THIS IS US: “STILL THERE” EXPLORES RACISM AND THE NON-CONVENTIONAL FAMILY UNIT

It’s been two weeks since Deja (Lyric Ross) came into Randall (Sterling K. Brown) and Beth’s (Susan Kelechi Watson) lives, and “Still There” gave us a good understanding of how things have been going so far. Randall, Beth and their adorable daughters, Tess (Eris Baker) and Annie (Faithe Herman), have shown her nothing but love, patience and understanding. And yet, try as they might, they just can’t get her to open up. She has lived an entire, unstable life before coming into their home and Randall and Beth can only imagine what she has been through. She refuses to wash her hair. She flinches when Randall raises his voice and prepares to be kicked to the curb whenever she makes a mistake. But she is still there.
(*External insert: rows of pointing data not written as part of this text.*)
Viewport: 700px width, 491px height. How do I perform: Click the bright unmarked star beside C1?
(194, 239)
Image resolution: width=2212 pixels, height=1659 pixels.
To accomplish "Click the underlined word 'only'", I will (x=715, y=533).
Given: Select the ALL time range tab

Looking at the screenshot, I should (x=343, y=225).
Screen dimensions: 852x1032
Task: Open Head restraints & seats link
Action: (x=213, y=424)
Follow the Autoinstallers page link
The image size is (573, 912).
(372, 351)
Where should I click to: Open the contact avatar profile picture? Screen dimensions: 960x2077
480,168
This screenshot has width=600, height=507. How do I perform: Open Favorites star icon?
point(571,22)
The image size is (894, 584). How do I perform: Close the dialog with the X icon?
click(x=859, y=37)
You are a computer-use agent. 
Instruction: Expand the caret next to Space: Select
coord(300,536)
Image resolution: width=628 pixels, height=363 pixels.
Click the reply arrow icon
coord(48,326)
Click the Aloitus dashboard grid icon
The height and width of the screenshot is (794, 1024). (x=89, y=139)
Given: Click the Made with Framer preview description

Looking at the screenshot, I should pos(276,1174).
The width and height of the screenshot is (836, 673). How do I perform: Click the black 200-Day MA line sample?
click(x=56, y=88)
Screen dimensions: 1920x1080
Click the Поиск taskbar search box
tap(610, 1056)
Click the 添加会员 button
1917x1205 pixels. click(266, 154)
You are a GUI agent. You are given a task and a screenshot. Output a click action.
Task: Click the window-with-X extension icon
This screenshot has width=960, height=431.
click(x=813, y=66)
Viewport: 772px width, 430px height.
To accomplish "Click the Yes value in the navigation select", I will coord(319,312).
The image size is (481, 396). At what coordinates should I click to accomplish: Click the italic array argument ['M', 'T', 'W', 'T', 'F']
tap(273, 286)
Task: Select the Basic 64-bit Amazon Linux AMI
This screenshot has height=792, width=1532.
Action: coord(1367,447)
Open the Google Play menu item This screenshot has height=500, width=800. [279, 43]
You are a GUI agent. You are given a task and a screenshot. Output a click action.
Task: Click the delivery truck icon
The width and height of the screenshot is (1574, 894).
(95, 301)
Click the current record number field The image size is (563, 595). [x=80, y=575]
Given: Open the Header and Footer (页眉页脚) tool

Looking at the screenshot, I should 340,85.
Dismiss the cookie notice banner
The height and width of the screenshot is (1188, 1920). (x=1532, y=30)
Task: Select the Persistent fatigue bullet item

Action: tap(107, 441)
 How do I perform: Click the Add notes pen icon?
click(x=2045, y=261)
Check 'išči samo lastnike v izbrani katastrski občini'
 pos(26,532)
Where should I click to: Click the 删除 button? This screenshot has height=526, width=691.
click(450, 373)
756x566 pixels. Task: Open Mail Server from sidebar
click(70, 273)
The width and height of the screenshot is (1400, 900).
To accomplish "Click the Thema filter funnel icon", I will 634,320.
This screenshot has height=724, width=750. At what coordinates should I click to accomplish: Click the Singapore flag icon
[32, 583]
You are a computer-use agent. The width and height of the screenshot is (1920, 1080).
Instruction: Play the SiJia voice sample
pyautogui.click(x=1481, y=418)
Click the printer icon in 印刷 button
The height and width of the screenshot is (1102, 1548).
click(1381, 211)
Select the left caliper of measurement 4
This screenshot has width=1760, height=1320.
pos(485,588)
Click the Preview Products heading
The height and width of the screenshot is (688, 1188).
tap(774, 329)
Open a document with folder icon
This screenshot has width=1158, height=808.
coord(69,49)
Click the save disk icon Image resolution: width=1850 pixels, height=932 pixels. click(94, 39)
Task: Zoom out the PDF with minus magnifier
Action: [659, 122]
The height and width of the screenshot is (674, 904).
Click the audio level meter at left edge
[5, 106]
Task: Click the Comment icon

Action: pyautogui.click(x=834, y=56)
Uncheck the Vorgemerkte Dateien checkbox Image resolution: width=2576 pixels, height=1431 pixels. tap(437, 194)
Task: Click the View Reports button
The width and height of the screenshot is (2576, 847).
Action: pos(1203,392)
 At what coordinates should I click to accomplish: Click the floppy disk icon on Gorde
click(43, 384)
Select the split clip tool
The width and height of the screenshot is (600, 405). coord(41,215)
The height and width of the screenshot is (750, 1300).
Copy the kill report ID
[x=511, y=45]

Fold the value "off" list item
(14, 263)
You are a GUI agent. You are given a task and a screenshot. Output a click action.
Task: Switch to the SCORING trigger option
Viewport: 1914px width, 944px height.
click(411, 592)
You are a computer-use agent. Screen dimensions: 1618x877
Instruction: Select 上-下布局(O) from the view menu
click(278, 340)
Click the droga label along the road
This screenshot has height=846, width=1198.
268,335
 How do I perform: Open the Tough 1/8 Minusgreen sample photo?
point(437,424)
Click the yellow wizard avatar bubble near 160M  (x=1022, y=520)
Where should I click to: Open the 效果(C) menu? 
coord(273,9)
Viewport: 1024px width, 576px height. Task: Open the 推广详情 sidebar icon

Randall and Beth did not “give her back”. They are still there, and they’ll continue to be there for as long as she needs them.

Whether you are the one entering a new family, or the one welcoming a new member into a tight-knit clan, it’s an entirely new territory for both parties and the grounds need to be tested first. Deja has been in and out of foster homes her entire life and, based on her reactions so far, was never made to feel like she was welcome to stay in any of them. She can sense she has found a sanctuary in the Pearson’s home but in trying to shield herself from further pain and disappointment, she cannot relax into the experience. Every now and then we get to see a glimpse of hope in her eyes as Beth and Randall continue to try and coax her out of her shell by planning a fun day at the bowling alley, or braiding her hair, but these moments are fleeting. Randall and Beth desperately want her to feel she belongs – that it’s not “the little mamas and Deja”, but that Deja is one of their little mamas too, and there should be no distinction in that.

Randall knows what it’s like to feel like an outsider within your own family. As a black boy growing up in a white family, it was only natural for him to feel a sense of otherness, but it never caused his adoptive parents to treat him any differently from their biological twins, Kate (Chrissy Metz) and Kevin (Justin Hartley). Unfortunately, the same cannot be said of Rebecca’s mother, Janet (Elizabeth Perkins). Whenever she would come to visit Rebecca and the kids, she let it be known through subtle actions and wording, that she felt a clear detachment between the twins and Randall. She never referred to them as a pack – i.e. the kids – but two separate parties, and she never tried to truly get to know him, but rather, based her gifts and assumptions on the racial stereotypes she grew up with. Her presents for Kate and Kevin are thoughtful, her gift to Randall – a basketball – a lazy afterthought with a silent, loaded message.

I remember the first time my former step-dad’s mother came to visit for Christmas. We had never particularly warmed to each other. To her, a sixty-year-old woman who had grown up in the English countryside and still held on to Victorian ideals, my fourteen-year-old, pink haired, multiple-pierced self was a like specimen from a different planet. She did not know how to interact with me, nor did she try too hard – just enough for it not to be super obvious. What was super obvious however, was her choices of gifts. While my brother – her biological grandson – was showered in a sea of brightly coloured, irritatingly noisy gifts that made his eyes sparkle, I was handed one little parcel containing a pair of left-handed scissors. Have I mentioned I am right-handed?

My former step-dad made no effort to point out how much of a low-blow that was. But my mum did. The next year, the ex-step-granny sent me a hand-knitted, multi-coloured scarf so long, I could have wrapped my entire body in it. I took the length of this present as a direct measure of her guilt.

I imagine Randall felt the same when he was handed a basketball for the third year in a row, but just as I did, he did his best to hide his disappointment. Unlike me, he wasn’t aware of why he was being treated differently to Kate and Kevin, though he figured it may have been down to the fact he was adopted. I knew the reason why my ex-step-granny couldn’t accept me, or my mother for that matter, was down to cultural differences – we had completely different outlooks on life, the world and, especially, the people in it. But at nine-years-old, Randall was still too young to understand the subtle undertones of racism and xenophobia.

When Rebecca calls Janet out on her thinly disguised racism, she is met by an avalanche of excuses – “You have to understand, I grew up in a very different time,” and “it just all feels really foreign to me” – none of which can, or ever will, justify her attitudes. Rebecca knows that it is exactly this kind of generational divide that will carry on into her son’s future if no one ever steps up to educate an old dog who refuses to learn new tricks.

When you accept a child as your own, there can be no distinctions between biological or adopted, white or black, because if you do, you will never create a sense of belonging. It’s up to past generations to set a good example for generations to follow, but if we hold on to our “back in my day” attitudes they will carry into our future and prevent effective change from happening.